Setelah Imam Haramain meninggal, berangkatlah Imam
Ghazali ke perkemahan Wazir Nidzamul Malik. Karena majelisnya tempat
berkumpul para ahli ilmu, sehingga beliau menantang debat kepada para ulama
dan mengalahkan mereka. Kemudian Nidzamul Malik mengangkatnya menjadi
pengajar di madrasahnya di Baghdad dan memerintahkannya untuk pindah ke
sana. Maka pada tahun 484 H beliau berangkat ke Baghdad dan mengajar di
Madrasah An Nidzamiyah dalam usia tiga puluhan tahun. Disinilah beliau
berkembang dan menjadi terkenal. Mencapai kedudukan yang sangat tinggi.

━━━━━━━━━━

**Soal 1:**
Ketik ulang sebagian bacaan tentang Imam Ghazali. Mulailah dari "Setelah Imam Haramain" dan lanjutkan sampai "yang sangat tinggi.".
**Soal 2:**
Menurut bacaan tentang Imam Ghazali, pada tahun berapa beliau berangkat ke Baghdad?
**Soal 3:**
Terjemahkan kalimat dari bacaan tentang Imam Ghazali ini ke dalam bahasa Inggris: "Kemudian Nidzamul Malik mengangkatnya menjadi pengajar di madrasahnya di Baghdad dan memerintahkannya untuk pindah ke sana."

[Data posisi target]
━━━━━━━━━━

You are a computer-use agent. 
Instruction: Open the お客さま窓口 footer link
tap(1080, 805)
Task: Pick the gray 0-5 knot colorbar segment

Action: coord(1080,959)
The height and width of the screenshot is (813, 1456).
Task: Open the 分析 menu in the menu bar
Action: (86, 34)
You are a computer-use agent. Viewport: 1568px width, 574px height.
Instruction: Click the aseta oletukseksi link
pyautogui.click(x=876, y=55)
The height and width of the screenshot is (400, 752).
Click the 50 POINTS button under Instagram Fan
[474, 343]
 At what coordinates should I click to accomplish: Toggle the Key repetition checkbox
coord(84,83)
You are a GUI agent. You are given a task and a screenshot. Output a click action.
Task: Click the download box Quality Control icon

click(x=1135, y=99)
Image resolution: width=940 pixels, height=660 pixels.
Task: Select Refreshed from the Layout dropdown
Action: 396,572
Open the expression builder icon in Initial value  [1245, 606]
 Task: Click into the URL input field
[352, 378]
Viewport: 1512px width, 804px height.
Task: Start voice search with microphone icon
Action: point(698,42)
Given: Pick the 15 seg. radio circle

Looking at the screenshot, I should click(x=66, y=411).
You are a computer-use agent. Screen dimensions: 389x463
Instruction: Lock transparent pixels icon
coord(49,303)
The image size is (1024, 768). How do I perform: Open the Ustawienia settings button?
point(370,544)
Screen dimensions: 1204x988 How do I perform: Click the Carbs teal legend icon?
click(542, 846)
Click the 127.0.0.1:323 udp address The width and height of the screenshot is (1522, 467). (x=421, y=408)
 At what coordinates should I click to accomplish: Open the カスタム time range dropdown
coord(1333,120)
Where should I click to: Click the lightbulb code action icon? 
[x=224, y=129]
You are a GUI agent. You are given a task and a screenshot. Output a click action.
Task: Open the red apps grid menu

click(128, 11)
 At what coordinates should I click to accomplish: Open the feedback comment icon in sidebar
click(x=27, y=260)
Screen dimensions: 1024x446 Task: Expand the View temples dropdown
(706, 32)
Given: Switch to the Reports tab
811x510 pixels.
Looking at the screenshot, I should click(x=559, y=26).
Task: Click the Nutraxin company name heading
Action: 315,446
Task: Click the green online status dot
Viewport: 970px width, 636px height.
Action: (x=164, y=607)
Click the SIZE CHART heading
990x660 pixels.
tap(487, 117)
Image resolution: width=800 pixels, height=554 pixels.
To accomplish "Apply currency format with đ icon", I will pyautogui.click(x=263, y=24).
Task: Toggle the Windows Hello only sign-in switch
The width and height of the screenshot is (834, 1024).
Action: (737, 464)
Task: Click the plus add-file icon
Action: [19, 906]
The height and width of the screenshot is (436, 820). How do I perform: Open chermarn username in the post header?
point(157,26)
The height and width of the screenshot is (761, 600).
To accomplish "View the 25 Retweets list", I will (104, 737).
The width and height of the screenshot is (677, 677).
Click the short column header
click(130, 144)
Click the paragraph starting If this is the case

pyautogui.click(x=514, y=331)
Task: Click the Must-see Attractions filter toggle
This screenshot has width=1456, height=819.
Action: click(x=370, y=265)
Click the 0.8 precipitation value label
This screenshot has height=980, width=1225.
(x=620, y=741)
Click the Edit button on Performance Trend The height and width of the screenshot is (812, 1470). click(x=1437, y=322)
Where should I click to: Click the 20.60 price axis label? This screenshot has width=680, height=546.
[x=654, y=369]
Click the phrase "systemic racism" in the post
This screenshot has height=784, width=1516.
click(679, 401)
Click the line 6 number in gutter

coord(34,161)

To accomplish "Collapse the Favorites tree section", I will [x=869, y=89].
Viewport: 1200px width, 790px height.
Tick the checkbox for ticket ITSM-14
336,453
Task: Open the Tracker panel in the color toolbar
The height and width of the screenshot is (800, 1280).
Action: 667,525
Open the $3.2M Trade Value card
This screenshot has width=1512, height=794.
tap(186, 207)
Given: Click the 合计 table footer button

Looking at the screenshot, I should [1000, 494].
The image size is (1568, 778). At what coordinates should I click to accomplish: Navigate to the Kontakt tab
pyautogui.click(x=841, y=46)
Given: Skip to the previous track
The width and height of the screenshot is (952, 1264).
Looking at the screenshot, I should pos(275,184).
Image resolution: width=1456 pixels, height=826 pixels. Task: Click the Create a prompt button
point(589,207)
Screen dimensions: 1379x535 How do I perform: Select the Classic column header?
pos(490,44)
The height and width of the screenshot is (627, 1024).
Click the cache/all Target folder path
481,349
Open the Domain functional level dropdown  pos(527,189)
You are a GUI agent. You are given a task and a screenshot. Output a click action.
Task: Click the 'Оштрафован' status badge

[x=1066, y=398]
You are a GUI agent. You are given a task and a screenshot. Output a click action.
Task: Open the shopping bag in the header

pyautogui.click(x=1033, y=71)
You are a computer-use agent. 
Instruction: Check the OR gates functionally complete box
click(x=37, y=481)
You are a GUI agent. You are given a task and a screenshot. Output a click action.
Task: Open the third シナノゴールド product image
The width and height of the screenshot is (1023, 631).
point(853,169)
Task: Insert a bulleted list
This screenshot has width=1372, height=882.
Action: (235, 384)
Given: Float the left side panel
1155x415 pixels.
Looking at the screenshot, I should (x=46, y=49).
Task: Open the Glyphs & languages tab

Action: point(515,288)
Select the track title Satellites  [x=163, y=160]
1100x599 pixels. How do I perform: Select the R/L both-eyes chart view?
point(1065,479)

━━━━━━━━━━

**Jawaban Lengkap 1:**
Setelah Imam Haramain meninggal, berangkatlah Imam
Ghazali ke perkemahan Wazir Nidzamul Malik. Karena majelisnya tempat
berkumpul para ahli ilmu, sehingga beliau menantang debat kepada para ulama
dan mengalahkan mereka. Kemudian Nidzamul Malik mengangkatnya menjadi
pengajar di madrasahnya di Baghdad dan memerintahkannya untuk pindah ke
sana. Maka pada tahun 484 H beliau berangkat ke Baghdad dan mengajar di
Madrasah An Nidzamiyah dalam usia tiga puluhan tahun. Disinilah beliau
berkembang dan menjadi terkenal. Mencapai kedudukan yang sangat tinggi.

**Jawaban Lengkap 2:**
Beliau berangkat ke Baghdad pada tahun 484 H.

**Jawaban Lengkap 3:**
Then Nidzamul Malik appointed him as a teacher at his madrasah in Baghdad and ordered him to move there.